◆ **What this exercise asks**:
a – From the article on Icelandic mortgages and interest rates, list the developments that the final paragraph says are expected as the economy recovers.
b – Please carry the article on Icelandic mortgages and interest rates forward from its last sentence.

Those who recently signed non-indexed mortgages with variable interest rates may find themselves in a difficult position, according to the Director of the Institute of Economic Studies at the University of Iceland. Monthly payments could increase by tens of thousands of króna as interest rates rise.

The Central Bank responds to COVID

As reported by RÚV, the Central Bank slashed interest rates to historic lows last year to mitigate the fallout from the COVID-19 pandemic. The cuts resulted in a real-estate boom, with many seeking to take advantage of low rates to secure roomier homes or to refinance. The majority of new mortgages signed during the pandemic have been non-indexed with variable interest rates. Although the payments are initially higher, such loans allow lenders to “own their homes sooner.”

But as the economy has recovered, the Central Bank has raised interest rates by 0.25% leading commercial banks to do the same. As economists expect inflation to continue to hover well above target rates – despite a strengthening króna – real-estate prices are expected to rise, along with wages, while unemployment is expected to decrease as the price of raw commodities remains high.

(Data excerpts)
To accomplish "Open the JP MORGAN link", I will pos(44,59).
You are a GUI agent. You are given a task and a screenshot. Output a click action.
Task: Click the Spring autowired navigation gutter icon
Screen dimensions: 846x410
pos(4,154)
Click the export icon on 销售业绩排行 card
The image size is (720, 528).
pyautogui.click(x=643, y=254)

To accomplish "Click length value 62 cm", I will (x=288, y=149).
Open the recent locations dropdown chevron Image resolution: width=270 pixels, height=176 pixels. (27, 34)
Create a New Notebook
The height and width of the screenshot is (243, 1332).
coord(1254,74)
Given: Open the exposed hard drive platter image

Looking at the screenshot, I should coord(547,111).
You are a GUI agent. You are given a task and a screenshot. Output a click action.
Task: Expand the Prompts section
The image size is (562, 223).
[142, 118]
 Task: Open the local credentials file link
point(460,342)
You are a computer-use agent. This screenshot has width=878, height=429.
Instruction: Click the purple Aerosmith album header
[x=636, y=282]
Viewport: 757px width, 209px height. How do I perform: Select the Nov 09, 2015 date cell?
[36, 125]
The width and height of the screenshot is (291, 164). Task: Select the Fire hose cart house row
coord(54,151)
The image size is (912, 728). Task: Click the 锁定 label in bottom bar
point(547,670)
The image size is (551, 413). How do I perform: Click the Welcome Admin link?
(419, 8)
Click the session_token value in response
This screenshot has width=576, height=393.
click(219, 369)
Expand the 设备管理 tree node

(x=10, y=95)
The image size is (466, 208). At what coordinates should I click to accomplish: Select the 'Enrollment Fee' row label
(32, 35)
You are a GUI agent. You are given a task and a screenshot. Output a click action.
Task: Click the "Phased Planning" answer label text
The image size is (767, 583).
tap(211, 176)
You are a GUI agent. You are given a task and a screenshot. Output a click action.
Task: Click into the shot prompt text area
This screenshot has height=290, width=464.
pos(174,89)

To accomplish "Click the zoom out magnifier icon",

◆ **Answers by item number**:
a –
- Inflation continuing to hover well above target rates
- Real-estate prices rising
- Wages rising
- Unemployment decreasing

b –
The best of times, the worst of times

Such trends put pressure on the Central Bank to continue to raise interest rates, which will in turn pressure commercial banks to do the same. This will directly impact the public, especially those who signed non-indexed mortgages with variable interest rates.

This could put them in a difficult position,” Sigurður Jóhannesson, Director of the Institute of Economic Studies at the University of Iceland, stated in an interview with RÚV. “Such caveats had been raised before, that is, that these types of mortgages looked good on paper because of the circumstances last winter, but that those circumstances wouldn’t persist forever. Nonetheless, those who were unprepared, who expected interest rates and inflation to remain low, may be put into a difficult spot.”

An increase of ISK 25,000 per month

As noted in a recent report from Landsbankinn, a 1% increase in variable interest rates for a non-indexed mortgage of ISK 30 million could result in an ISK 25,000 rise in monthly payments.